You are talking about the glow plugs. These are not really for heating the engine, they preheat the diesel so it ignites and starts. I'm sure there is a block heater on your truck, check the block, where the frost plugs are, and there will be a wire coming our with a plug end on it. It may not have been used much, and therefore hard to find. Otherwise you can buy one that is magnetic, and you just put it on the oil pan and plug it in. I know guys that use them one bobcats etc here and they work well. Other wise getting a proper block heater installed isn't much, about $50 parts plus labour. But I'd definately check over that block well I'm 99 % sure it has one, its just hiding somewhere.


----------



## Nailit1954 (Mar 6, 2002)

Grshppr
I'v got a feeling that your probably right. I bought it new in 97 and never seen one, but never really searched for one. Tomorrow I'll check and let you know!
Thanks!


----------



## wyldman (Jan 18, 2001)

I think the block heater is a factory standard item on a PS Ford,No ?

Check around under the hood,grille,or rad support,maybe someone tucked it up out of the way ?


----------



## SIMONE'S LAWNS SERVICE (Dec 19, 2002)

*Block Heaters*

I'm a diesel mechanic and I have seen trucks without block heaters from the factory.However this is rare and usually the trucks I have seen without them are out of the south. I don't work with the Power Strokes too much, but I believe the block heater cord comes out in the front bumper area on the right side, I'll make sure and look tomorrow at work.They definitely make life easier for you and your truck.


----------



## jakegypsum (Jan 25, 2002)

My 03' F-650 w/ 3126b Cat engine did NOT come with a block heater. I couldn't believe it. No primer pump either. It does have glowplugs which have been working fine during start up considering the cold temps that we have had recently here in southern New Jersey.
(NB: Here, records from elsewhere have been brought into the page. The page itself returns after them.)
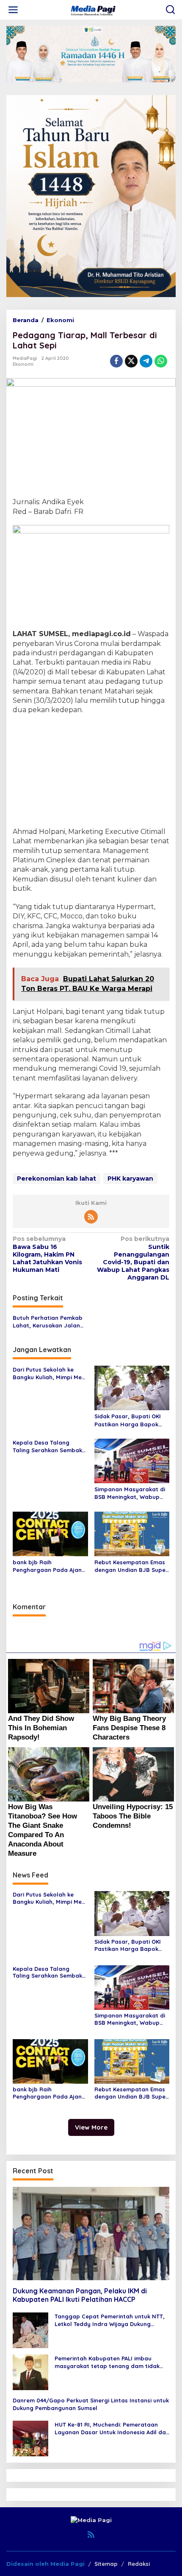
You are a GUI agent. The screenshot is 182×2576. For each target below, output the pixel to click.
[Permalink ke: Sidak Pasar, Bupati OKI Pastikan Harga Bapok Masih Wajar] (132, 1387)
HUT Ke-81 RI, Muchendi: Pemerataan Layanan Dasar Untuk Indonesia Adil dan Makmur (112, 2428)
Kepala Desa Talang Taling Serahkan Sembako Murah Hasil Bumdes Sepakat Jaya (49, 1446)
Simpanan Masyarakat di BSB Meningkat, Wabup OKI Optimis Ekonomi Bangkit (129, 1493)
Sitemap (106, 2563)
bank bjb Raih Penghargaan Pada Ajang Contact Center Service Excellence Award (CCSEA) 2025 (49, 1566)
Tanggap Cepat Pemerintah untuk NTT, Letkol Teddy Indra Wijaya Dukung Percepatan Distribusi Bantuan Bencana (111, 2320)
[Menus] (13, 10)
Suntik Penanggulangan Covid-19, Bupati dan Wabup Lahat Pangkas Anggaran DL (133, 1258)
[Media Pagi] (93, 9)
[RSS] (91, 1216)
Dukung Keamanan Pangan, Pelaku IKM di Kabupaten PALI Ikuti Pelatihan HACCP (80, 2295)
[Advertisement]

Jake.


----------



## Arc Burn (Oct 21, 2002)

We had a 95' powerstroke with block heater,we found the cord on the driverside with no plug!,must have been one of those" built on friday afternoon" trucks


----------



## HerkFE (May 13, 2002)

*Block heater tip...*

Just a quick note from when I had my '96 PSD. I connected a short (18") heavy duty extension cord to the block heater plug and then secured that cord to the plow frame with zip ties. That way if I would have or when my ex DID drive off without unplugging it, the chances were that only one of the two extension cords would be tore off and not the plug to the block heater. Was well worth the $3 for the peace of mind!

For what it's worth...... :waving:


----------



## CARDOCTOR (Nov 29, 2002)

IF YOU WANT TO KEEP THE ENGINE WARM GO WITH A BLOCK HEATER . OIL DIPSTICK HEATER IS ONLY COOKING THE OIL IN THE PAN . BLOCK HEATER REPLACES ONE OF THE FREEZE PLUGS AND WARM THE ANTIFREEZE 


CARDOCTOR


----------



## Nailit1954 (Mar 6, 2002)

*dip stick heater*

Thanks for all the replys

I'v looked good and still can't find any plug! I guess I 'll add this to my list of things to do.

Thanks again!


----------



## CT18fireman (Nov 30, 2000)

The block heater is in the block on the front driver side of the motor. Plug can usually be found wire tied behind the bumper, below the radiator on driver side. Commonly it is brought out through the grill. Chances are on a vehicle that old that the plug may have been removed. It would be odd that the plug would not have been used ever.


----------



## Nailit1954 (Mar 6, 2002)

CT18fireman
I bought this truck new in 97! I know what your saying about the plug up inside the bumper, It's not their nor never was.????


----------



## CT18fireman (Nov 30, 2000)

I cannot believe that a diesel would be sold without one. I believe they are standard equipment. Unless it was a delete in the order. If you cannot find the actual heater in the block then I would complain to the dealer. May be to late but you never know.


----------



## landscaper3 (May 2, 2000)

Its true not all Ford PSD's had block heaters! We own three Powerstrokes and found out the HARD! way one doesnt have a block heater (option) We found the truck has a southern origin and down there they dont run them too often! Called local dealer around $125.00 installed! Boy when the parts are in we are there!!!


----------